Apex UDO Sec. 4.5.6 permits one Accessory Apartment per single-family lot. Attached accessory apartments have no size limit. Detached accessory apartments are capped at 40 percent of the principal dwelling's heated square footage (50 percent or 1,000 sq ft, whichever is smaller, inside the Small Town Character Overlay District). Common ownership with the principal dwelling is required in residential zones. North Carolina has no statewide ADU mandate β HB 409 (2023) passed the House but died in the Senate and never became law.
Apex UDO Sec. 4.5.6 (effective February 27, 2024) defines an Accessory Apartment as a secondary dwelling unit either (1) in or added to an existing single-family dwelling, (2) in an accessory structure on the same lot as the principal single-family dwelling, or (3) on all but the ground floor of a commercial use in B1 Neighborhood Business, B2 Downtown Business, MEC-CZ Major Employment Center, TND-CZ Traditional Neighborhood, PUD-CZ Planned Unit Development, MORR Mixed Office-Residential-Retail, or SD-CZ Sustainable Development Districts. The unit must be a complete, independent living facility with kitchen, sanitation, and sleeping provisions. Standards: (A) Number β maximum 1 accessory apartment per principal single-family dwelling; (B) Attached size β no limit; (C) Detached size β outside the Small Town Character Overlay District (STCOD), no larger than 40 percent of the principal dwelling's heated square footage; inside the STCOD, no larger than 50 percent of the principal heated square footage OR 1,000 heated square feet, whichever is smaller; (D) Similar Materials β must be substantially equivalent to the principal dwelling; (E) Compatible Character β must be compatible and subordinate in size; (F) Yard Setbacks β attached units comply with the underlying district's minimum yard setbacks; detached units comply with UDO Sec. 5.2.7 dimensional standards for detached accessory structures (5 ft side/rear minimum); (G) Ownership β in residential districts the accessory apartment must remain under the same ownership as the principal single-family dwelling (no separate sale); in B1, B2, MEC-CZ, PUD-CZ, SD-CZ, MORR, and TND-CZ districts, accessory units may be under separate ownership (effectively allowing condo-style sale).

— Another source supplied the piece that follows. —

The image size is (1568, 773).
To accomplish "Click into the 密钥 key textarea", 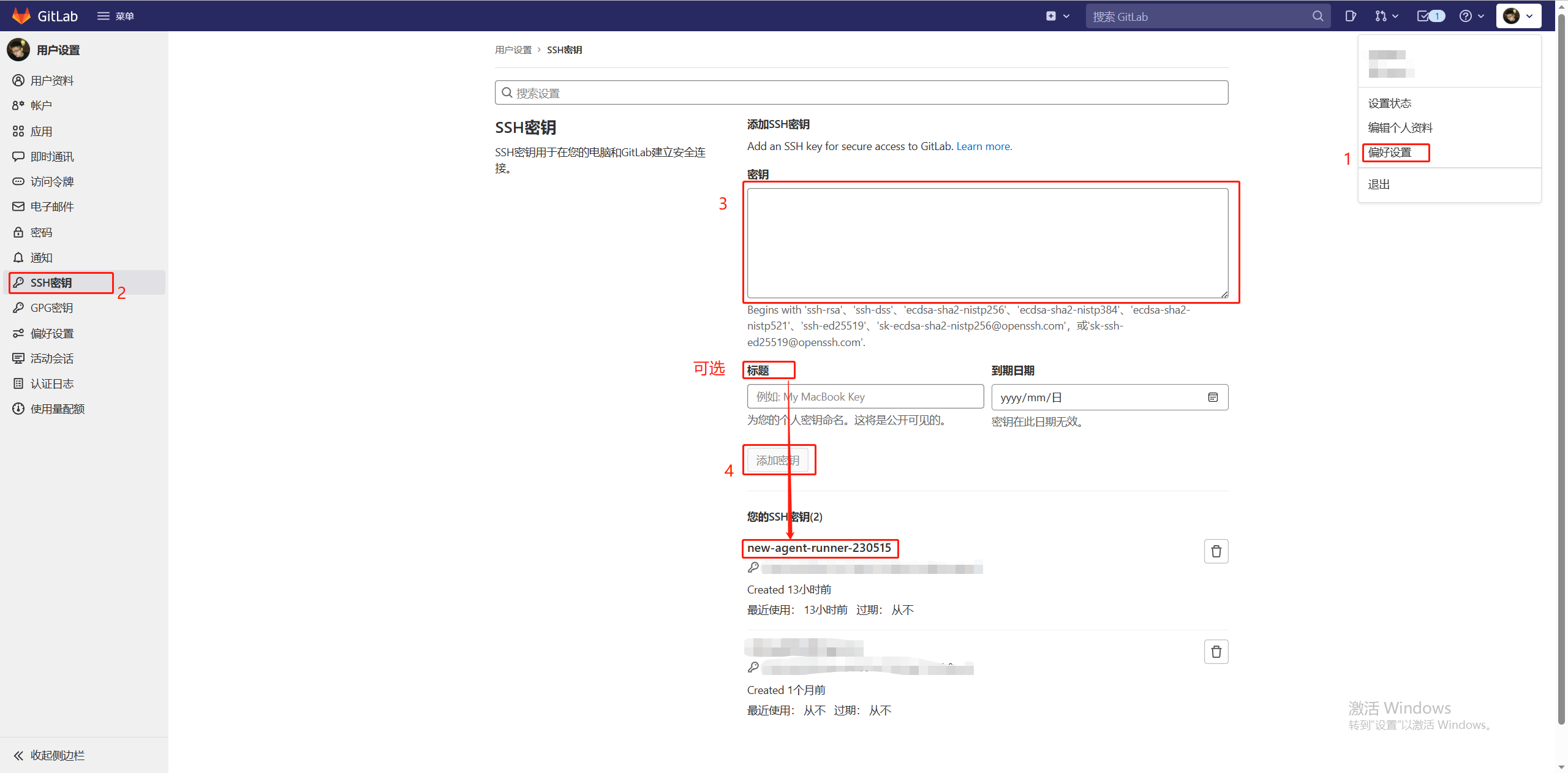I will click(987, 243).
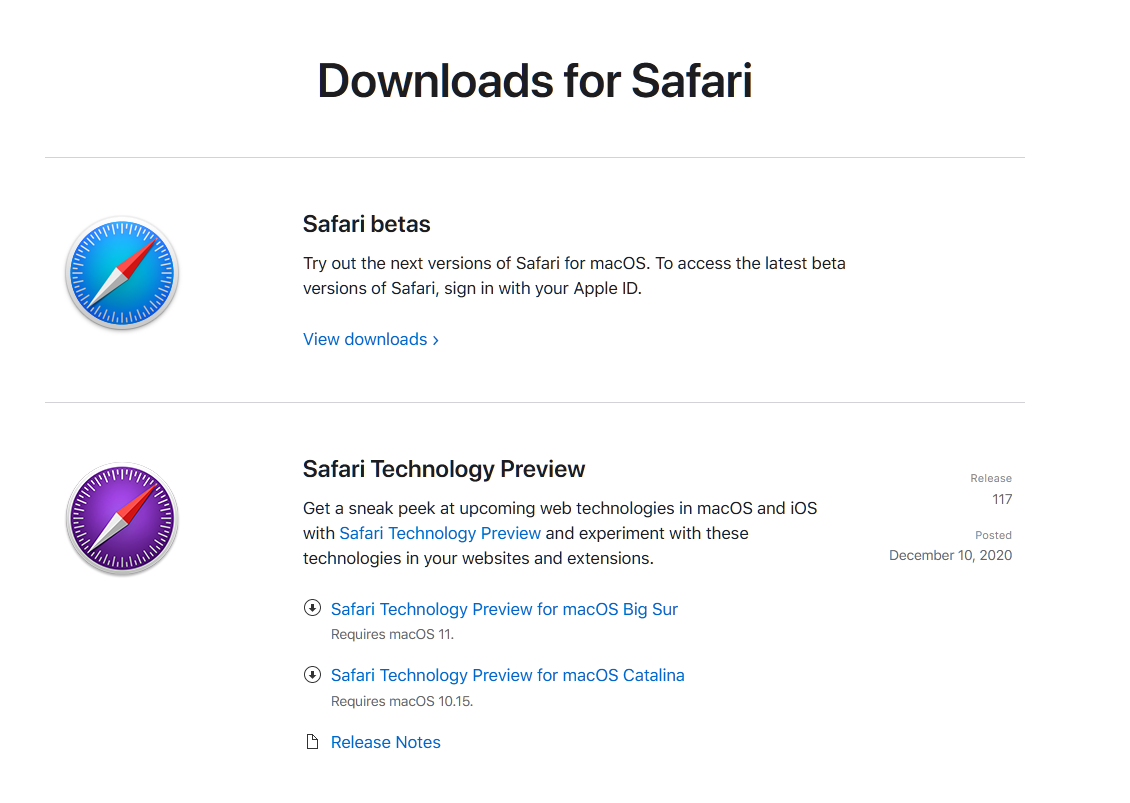Click the posted date December 10, 2020

pyautogui.click(x=951, y=556)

UDO Sec. 5.2.7.E specifically lists Accessory Apartments in the encroachment table β minimum 5 ft from side or rear property line for detached units. UDO Sec. 5.2.2.B.4 lists Accessory Apartments as 'None' for encroachments into the front setback (they must meet the full district front setback). Front-yard placement is generally prohibited; under Sec. 5.2.7.B.2, an accessory structure may only be in the front yard if at least 60 ft from the front property line. North Carolina has no statewide ADU enabling statute or preemption β HB 409 (Regulation of Accessory Dwelling Units) passed the House in April 2023 but died in the Senate Rules Committee without becoming law, leaving local control intact.
Building or occupying an accessory apartment without permits is enforced by Apex Planning and Building Inspections under NCGS Β§ 160D-404, Β§ 160D-1119, and Β§ 160D-1116 with notice of violation, daily civil penalties, stop-work orders, and removal orders. Selling a residential-district accessory apartment separately from the principal dwelling violates UDO Sec. 4.5.6.G.